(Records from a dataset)

-----

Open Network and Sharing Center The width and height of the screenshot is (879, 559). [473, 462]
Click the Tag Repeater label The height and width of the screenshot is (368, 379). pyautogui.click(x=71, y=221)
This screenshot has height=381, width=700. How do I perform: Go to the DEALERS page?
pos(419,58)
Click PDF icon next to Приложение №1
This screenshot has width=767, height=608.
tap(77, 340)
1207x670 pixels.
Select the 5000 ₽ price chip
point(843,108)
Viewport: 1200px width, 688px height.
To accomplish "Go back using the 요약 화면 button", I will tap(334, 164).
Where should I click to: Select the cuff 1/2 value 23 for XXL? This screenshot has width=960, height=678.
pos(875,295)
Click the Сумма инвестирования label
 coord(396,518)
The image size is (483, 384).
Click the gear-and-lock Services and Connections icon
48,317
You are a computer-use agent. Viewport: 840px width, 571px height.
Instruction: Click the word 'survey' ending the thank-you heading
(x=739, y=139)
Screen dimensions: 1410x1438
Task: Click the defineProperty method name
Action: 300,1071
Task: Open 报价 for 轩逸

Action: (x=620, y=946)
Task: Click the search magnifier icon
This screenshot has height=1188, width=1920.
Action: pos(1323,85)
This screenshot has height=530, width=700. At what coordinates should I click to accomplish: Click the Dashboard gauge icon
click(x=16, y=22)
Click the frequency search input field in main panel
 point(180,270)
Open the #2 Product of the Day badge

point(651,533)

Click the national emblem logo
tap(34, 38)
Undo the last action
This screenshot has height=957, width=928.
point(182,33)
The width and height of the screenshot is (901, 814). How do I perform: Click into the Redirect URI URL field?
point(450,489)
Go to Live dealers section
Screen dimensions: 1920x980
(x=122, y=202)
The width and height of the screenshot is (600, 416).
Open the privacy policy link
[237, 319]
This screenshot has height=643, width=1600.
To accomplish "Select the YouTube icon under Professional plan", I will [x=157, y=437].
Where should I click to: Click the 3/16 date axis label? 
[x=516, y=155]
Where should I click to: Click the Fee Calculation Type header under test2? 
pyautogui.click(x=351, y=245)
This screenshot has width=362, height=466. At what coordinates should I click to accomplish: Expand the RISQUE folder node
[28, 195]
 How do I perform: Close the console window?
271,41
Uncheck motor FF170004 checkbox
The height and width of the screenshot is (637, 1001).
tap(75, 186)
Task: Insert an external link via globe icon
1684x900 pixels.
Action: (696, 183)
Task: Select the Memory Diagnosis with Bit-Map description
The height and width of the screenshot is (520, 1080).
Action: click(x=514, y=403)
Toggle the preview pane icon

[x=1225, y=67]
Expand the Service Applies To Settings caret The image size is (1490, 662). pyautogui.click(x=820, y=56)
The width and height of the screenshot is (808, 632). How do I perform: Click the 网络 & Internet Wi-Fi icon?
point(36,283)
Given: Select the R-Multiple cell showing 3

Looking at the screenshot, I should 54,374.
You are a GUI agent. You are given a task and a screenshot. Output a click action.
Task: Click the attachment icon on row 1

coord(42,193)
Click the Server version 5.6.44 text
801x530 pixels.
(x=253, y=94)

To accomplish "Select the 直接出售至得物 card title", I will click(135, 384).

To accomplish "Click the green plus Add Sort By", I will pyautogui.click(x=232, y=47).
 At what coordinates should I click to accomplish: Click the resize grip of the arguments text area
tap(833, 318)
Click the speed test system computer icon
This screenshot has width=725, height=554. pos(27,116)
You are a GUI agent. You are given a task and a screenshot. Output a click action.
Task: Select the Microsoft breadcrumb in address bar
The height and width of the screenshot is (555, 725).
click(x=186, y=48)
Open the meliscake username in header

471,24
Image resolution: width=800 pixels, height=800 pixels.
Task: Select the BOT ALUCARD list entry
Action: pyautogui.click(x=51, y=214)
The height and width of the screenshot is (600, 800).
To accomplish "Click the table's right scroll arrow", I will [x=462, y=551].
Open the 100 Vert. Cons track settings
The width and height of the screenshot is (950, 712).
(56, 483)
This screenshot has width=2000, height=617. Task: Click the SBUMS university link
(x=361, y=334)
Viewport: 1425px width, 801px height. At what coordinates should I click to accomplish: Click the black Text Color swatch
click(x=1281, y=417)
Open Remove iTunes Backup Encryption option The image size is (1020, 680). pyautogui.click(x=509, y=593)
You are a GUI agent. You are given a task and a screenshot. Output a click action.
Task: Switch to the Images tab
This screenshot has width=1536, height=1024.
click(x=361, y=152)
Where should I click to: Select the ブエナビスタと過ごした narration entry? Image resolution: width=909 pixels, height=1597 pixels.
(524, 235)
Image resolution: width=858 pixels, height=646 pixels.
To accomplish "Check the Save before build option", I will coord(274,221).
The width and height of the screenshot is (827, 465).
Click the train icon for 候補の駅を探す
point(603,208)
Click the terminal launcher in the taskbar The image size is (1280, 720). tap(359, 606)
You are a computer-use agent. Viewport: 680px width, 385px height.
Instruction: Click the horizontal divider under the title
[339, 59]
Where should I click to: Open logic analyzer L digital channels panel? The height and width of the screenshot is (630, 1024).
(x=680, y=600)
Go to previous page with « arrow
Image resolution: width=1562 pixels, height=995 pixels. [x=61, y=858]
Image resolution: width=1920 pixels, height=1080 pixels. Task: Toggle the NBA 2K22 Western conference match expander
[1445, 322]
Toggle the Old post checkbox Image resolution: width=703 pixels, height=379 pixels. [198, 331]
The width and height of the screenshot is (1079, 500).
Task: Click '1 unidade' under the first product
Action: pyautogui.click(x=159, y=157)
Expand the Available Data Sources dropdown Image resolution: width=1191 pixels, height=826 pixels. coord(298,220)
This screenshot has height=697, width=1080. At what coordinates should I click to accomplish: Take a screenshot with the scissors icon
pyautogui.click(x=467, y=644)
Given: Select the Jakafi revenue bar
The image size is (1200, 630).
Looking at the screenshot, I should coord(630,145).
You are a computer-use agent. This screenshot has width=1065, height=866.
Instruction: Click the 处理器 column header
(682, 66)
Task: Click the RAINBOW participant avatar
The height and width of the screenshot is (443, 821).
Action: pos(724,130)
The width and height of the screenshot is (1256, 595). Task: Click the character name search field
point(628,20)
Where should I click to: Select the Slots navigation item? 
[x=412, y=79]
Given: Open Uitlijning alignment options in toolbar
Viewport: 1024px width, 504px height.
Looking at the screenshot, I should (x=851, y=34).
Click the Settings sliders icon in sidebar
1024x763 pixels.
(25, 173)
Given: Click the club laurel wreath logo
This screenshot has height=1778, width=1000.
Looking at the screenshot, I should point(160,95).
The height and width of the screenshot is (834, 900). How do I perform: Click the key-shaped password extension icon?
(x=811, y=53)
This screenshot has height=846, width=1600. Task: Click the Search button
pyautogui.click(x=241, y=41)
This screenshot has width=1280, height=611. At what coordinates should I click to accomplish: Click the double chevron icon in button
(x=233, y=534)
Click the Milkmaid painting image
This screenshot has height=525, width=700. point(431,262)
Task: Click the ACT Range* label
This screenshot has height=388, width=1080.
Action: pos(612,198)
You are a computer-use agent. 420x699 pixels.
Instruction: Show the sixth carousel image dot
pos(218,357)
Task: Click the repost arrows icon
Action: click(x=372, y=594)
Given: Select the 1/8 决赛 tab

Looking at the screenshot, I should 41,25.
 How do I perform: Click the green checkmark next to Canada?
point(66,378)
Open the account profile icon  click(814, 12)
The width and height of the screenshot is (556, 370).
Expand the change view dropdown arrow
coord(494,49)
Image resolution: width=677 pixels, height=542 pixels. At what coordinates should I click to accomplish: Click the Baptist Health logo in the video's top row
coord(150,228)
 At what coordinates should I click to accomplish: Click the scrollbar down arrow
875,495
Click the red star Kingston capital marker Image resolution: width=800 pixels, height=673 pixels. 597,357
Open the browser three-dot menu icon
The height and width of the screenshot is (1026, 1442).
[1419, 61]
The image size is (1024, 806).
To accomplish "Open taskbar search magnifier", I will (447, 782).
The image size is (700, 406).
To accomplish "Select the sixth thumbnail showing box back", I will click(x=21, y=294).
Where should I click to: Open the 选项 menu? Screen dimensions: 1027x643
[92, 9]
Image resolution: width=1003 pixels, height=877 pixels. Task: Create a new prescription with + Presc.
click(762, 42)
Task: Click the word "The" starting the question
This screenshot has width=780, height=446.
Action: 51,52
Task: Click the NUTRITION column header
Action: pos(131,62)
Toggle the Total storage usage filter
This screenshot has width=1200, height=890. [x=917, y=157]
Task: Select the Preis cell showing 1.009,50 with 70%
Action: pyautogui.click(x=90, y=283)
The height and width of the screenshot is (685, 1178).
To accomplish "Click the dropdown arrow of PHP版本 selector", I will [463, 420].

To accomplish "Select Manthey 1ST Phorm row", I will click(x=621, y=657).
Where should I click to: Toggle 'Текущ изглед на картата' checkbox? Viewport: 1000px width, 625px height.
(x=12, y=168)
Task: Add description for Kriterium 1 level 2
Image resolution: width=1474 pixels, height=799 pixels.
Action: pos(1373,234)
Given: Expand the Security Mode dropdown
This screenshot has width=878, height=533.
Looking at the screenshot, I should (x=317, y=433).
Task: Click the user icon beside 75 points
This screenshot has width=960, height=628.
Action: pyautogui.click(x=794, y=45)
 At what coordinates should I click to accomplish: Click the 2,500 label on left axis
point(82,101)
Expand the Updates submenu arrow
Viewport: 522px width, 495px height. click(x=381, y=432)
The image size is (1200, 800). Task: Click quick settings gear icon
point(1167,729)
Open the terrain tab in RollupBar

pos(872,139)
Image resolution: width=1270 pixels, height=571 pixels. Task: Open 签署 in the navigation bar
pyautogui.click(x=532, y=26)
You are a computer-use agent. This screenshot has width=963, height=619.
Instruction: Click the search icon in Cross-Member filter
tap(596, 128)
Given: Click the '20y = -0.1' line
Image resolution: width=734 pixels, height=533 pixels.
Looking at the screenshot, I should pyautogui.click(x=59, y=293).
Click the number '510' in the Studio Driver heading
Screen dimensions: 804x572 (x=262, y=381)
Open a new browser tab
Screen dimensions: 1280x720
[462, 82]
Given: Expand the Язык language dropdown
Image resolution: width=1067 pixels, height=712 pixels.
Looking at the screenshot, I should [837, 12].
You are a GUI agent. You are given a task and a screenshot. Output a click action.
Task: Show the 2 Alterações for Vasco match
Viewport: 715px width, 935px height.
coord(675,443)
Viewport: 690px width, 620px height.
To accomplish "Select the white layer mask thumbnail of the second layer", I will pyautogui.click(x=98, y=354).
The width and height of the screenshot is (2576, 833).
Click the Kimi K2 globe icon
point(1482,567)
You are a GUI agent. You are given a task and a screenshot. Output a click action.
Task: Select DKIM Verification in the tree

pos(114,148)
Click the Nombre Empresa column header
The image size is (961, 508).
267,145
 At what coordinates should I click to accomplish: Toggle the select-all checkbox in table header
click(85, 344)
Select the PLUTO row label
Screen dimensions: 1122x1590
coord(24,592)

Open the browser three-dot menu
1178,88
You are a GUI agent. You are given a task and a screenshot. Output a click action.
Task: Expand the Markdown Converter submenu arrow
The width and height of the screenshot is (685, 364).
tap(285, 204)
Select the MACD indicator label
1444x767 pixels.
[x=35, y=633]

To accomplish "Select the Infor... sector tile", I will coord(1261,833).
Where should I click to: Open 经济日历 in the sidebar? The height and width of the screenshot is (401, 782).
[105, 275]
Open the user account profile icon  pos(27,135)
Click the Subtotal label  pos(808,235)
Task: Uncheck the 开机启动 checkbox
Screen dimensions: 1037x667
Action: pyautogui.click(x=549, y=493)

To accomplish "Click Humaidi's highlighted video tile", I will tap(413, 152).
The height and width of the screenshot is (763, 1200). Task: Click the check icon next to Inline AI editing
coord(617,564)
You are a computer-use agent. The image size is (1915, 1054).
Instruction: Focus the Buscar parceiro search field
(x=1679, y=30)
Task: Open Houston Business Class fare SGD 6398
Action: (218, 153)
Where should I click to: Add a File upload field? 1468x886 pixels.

-----

What you have to do
Look through the data above for the word "description". Report each line where it occurs.

Response to the task
Task: Select the Memory Diagnosis with Bit-Map description
Task: Add description for Kriterium 1 level 2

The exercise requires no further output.